──────── Supplied material ────────
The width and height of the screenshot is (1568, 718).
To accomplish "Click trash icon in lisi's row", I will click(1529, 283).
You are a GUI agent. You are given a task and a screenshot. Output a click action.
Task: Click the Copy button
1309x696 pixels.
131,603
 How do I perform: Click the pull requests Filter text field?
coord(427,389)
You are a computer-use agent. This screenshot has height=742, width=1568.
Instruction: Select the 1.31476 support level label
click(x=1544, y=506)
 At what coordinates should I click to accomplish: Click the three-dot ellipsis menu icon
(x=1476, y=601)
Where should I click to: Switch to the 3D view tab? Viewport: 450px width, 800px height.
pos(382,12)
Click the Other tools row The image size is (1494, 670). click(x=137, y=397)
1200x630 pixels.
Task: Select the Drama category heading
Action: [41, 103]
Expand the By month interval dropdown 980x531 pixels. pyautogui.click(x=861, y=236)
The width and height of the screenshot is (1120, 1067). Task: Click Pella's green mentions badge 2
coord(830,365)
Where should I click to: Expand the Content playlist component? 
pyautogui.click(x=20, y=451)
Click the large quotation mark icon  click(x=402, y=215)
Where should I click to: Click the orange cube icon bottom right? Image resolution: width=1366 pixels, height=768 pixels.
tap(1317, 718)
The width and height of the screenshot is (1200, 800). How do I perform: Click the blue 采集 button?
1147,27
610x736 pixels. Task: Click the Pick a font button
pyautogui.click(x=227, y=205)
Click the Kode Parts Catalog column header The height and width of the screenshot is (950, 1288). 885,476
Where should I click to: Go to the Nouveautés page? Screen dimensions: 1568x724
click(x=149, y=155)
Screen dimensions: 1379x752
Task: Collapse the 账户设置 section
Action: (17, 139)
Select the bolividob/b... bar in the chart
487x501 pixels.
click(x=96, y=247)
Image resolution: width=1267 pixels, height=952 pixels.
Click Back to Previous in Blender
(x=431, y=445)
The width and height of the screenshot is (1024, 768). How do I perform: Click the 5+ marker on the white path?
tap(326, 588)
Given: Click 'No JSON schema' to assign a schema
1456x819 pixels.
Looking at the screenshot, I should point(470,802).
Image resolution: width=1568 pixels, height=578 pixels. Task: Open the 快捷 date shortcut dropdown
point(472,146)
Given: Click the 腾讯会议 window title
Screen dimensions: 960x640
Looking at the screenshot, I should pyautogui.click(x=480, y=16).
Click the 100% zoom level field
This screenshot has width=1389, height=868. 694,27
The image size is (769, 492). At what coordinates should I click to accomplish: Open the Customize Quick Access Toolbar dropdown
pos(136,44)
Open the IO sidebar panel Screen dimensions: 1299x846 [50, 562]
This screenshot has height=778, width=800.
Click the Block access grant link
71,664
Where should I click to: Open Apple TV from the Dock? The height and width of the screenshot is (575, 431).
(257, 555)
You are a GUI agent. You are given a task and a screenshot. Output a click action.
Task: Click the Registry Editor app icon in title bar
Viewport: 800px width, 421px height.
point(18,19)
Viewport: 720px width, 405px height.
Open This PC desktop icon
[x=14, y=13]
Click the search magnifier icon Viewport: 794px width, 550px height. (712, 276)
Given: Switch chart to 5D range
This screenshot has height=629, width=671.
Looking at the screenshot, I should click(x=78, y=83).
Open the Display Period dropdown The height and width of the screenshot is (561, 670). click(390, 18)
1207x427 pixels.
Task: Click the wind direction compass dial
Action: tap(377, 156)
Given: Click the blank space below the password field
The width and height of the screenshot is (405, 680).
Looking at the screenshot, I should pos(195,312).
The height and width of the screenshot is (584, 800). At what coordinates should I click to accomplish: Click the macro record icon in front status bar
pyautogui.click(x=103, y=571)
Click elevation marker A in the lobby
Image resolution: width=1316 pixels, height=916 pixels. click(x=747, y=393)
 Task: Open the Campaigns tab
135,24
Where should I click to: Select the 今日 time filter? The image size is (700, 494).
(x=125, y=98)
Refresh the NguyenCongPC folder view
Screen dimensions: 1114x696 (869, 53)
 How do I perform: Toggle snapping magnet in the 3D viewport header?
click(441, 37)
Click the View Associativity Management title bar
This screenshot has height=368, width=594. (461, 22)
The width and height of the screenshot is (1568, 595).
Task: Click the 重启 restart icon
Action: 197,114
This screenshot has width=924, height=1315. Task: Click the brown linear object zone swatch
────────
Set problem
Return every line of the material above verbatim, from first to last.

Answer to the task
The width and height of the screenshot is (1568, 718).
To accomplish "Click trash icon in lisi's row", I will click(1529, 283).
You are a GUI agent. You are given a task and a screenshot. Output a click action.
Task: Click the Copy button
1309x696 pixels.
131,603
 How do I perform: Click the pull requests Filter text field?
coord(427,389)
You are a computer-use agent. This screenshot has height=742, width=1568.
Instruction: Select the 1.31476 support level label
click(x=1544, y=506)
 At what coordinates should I click to accomplish: Click the three-dot ellipsis menu icon
(x=1476, y=601)
Where should I click to: Switch to the 3D view tab? Viewport: 450px width, 800px height.
pos(382,12)
Click the Other tools row The image size is (1494, 670). click(x=137, y=397)
1200x630 pixels.
Task: Select the Drama category heading
Action: [41, 103]
Expand the By month interval dropdown 980x531 pixels. pyautogui.click(x=861, y=236)
The width and height of the screenshot is (1120, 1067). Task: Click Pella's green mentions badge 2
coord(830,365)
Where should I click to: Expand the Content playlist component? 
pyautogui.click(x=20, y=451)
Click the large quotation mark icon  click(x=402, y=215)
Where should I click to: Click the orange cube icon bottom right? Image resolution: width=1366 pixels, height=768 pixels.
tap(1317, 718)
The width and height of the screenshot is (1200, 800). How do I perform: Click the blue 采集 button?
1147,27
610x736 pixels. Task: Click the Pick a font button
pyautogui.click(x=227, y=205)
Click the Kode Parts Catalog column header The height and width of the screenshot is (950, 1288). 885,476
Where should I click to: Go to the Nouveautés page? Screen dimensions: 1568x724
click(x=149, y=155)
Screen dimensions: 1379x752
Task: Collapse the 账户设置 section
Action: (17, 139)
Select the bolividob/b... bar in the chart
487x501 pixels.
click(x=96, y=247)
Image resolution: width=1267 pixels, height=952 pixels.
Click Back to Previous in Blender
(x=431, y=445)
The width and height of the screenshot is (1024, 768). How do I perform: Click the 5+ marker on the white path?
tap(326, 588)
Given: Click 'No JSON schema' to assign a schema
1456x819 pixels.
Looking at the screenshot, I should point(470,802).
Image resolution: width=1568 pixels, height=578 pixels. Task: Open the 快捷 date shortcut dropdown
point(472,146)
Given: Click the 腾讯会议 window title
Screen dimensions: 960x640
Looking at the screenshot, I should pyautogui.click(x=480, y=16).
Click the 100% zoom level field
This screenshot has width=1389, height=868. 694,27
The image size is (769, 492). At what coordinates should I click to accomplish: Open the Customize Quick Access Toolbar dropdown
pos(136,44)
Open the IO sidebar panel Screen dimensions: 1299x846 [50, 562]
This screenshot has height=778, width=800.
Click the Block access grant link
71,664
Where should I click to: Open Apple TV from the Dock? The height and width of the screenshot is (575, 431).
(257, 555)
You are a GUI agent. You are given a task and a screenshot. Output a click action.
Task: Click the Registry Editor app icon in title bar
Viewport: 800px width, 421px height.
point(18,19)
Viewport: 720px width, 405px height.
Open This PC desktop icon
[x=14, y=13]
Click the search magnifier icon Viewport: 794px width, 550px height. (712, 276)
Given: Switch chart to 5D range
This screenshot has height=629, width=671.
Looking at the screenshot, I should click(x=78, y=83).
Open the Display Period dropdown The height and width of the screenshot is (561, 670). click(390, 18)
1207x427 pixels.
Task: Click the wind direction compass dial
Action: tap(377, 156)
Given: Click the blank space below the password field
The width and height of the screenshot is (405, 680).
Looking at the screenshot, I should pos(195,312).
The height and width of the screenshot is (584, 800). At what coordinates should I click to accomplish: Click the macro record icon in front status bar
pyautogui.click(x=103, y=571)
Click elevation marker A in the lobby
Image resolution: width=1316 pixels, height=916 pixels. click(x=747, y=393)
 Task: Open the Campaigns tab
135,24
Where should I click to: Select the 今日 time filter? The image size is (700, 494).
(x=125, y=98)
Refresh the NguyenCongPC folder view
Screen dimensions: 1114x696 (869, 53)
 How do I perform: Toggle snapping magnet in the 3D viewport header?
click(441, 37)
Click the View Associativity Management title bar
This screenshot has height=368, width=594. (461, 22)
The width and height of the screenshot is (1568, 595).
Task: Click the 重启 restart icon
Action: 197,114
This screenshot has width=924, height=1315. Task: Click the brown linear object zone swatch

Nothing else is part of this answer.